Increasing personal skill in conflict resolution is valuable both for an individual nurse and for the organization in which the nurse works. A critical analysis of research on nurses' conflict-management strategies revealed that the two predominant strategies were avoiding and compromising (Valentine, 2001), although the most effective strategy would be collaborating (Marriner-Tomey, 1995). Valentine attributed nurses' underuse of collaborating to (a) their perceived power differential with regard to physicians and administrators, and (b) their lack of self-confidence. She also speculated that nurses may doubt that conflict presents an opportunity to learn to resolve issues.

Many nurses could benefit from developing increased skills in assertiveness, bargaining, and negotiating. Classes at a community college in speech or debate techniques can be helpful in learning how to mount an argument and deliver it persuasively. Such classes frequently involve videotaping so the individual can learn to minimize distracting mannerisms that undercut personal effectiveness. As always, new skills must be practiced; professional organizations provide the perfect opportunity to do so. An added benefit is joining forces with other nurses who care about the same workplace issues, such as unsafe conditions and ill-conceived policies.

Counseling is recommended for individuals whose anger is intense and chronic. There is empirical evidence that cognitive-behavioral therapies are efficacious in reducing irrational thoughts and ineffective response patterns (Deffenbacher, 1995). Individuals whose gender role socialization inculcated dysfunctional anger management patterns may want to avail themselves of women's groups or men's groups that assist in exploring new conceptualizations of femininity and masculinity. When grievances are of long duration, as in the case of the nurses whose management did not support them when they experienced a patient assault, it may be time to relinquish the resentful feelings through forgiveness. Forgiveness does not mean condoning the wrongful actions of another; it means liberation from carrying the heavy burden of old anger, bitterness, and sadness (Thomas, 1998). Significant reductions in long-held anger have been achieved by highly structured small-group forgiveness interventions (Thoreson, Luskin, & Harris, 1998). There are a number of healing rituals that individuals can undertake on their own as well (Thomas, 1998).

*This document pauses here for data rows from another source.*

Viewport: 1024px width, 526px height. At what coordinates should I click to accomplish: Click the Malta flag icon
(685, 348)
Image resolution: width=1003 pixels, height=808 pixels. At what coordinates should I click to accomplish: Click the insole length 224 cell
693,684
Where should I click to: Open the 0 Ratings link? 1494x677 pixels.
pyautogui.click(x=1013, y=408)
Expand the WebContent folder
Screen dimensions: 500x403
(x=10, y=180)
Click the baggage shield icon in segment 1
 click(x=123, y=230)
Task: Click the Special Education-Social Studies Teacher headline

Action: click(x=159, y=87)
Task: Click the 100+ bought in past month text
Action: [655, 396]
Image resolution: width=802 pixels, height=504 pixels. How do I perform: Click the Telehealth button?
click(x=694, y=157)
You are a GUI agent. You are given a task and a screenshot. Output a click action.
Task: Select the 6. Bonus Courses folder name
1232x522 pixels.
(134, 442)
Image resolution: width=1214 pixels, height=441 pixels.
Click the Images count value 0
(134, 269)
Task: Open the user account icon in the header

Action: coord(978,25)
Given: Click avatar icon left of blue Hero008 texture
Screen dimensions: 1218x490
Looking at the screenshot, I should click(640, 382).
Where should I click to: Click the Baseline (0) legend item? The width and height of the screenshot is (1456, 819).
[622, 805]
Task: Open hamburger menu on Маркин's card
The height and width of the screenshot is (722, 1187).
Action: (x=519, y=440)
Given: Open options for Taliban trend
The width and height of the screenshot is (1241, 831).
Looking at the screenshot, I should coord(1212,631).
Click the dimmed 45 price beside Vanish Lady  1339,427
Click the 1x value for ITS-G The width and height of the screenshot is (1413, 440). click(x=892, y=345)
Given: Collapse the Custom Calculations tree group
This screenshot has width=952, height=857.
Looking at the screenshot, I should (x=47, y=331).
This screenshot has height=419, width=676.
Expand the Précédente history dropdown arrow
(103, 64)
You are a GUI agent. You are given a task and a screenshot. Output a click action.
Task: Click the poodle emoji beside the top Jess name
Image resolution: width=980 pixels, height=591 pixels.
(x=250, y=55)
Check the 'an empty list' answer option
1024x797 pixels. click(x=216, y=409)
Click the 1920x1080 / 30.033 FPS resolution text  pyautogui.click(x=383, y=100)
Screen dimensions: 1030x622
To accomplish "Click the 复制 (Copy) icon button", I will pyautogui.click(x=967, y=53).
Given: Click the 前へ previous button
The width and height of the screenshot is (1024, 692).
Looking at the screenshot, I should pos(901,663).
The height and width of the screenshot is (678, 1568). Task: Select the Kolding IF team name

Once educated about anger and empowered to act appropriately on behalf of his or her rights as a human being, each nurse has a vital obligation to the profession. Each has a part to play in creating a more humane and satisfying workplace, and ultimately, a more powerful profession. Anger and conflict will always be present in the stressful health care delivery environment. However, intelligent management is possible -- and indeed, urgently needed.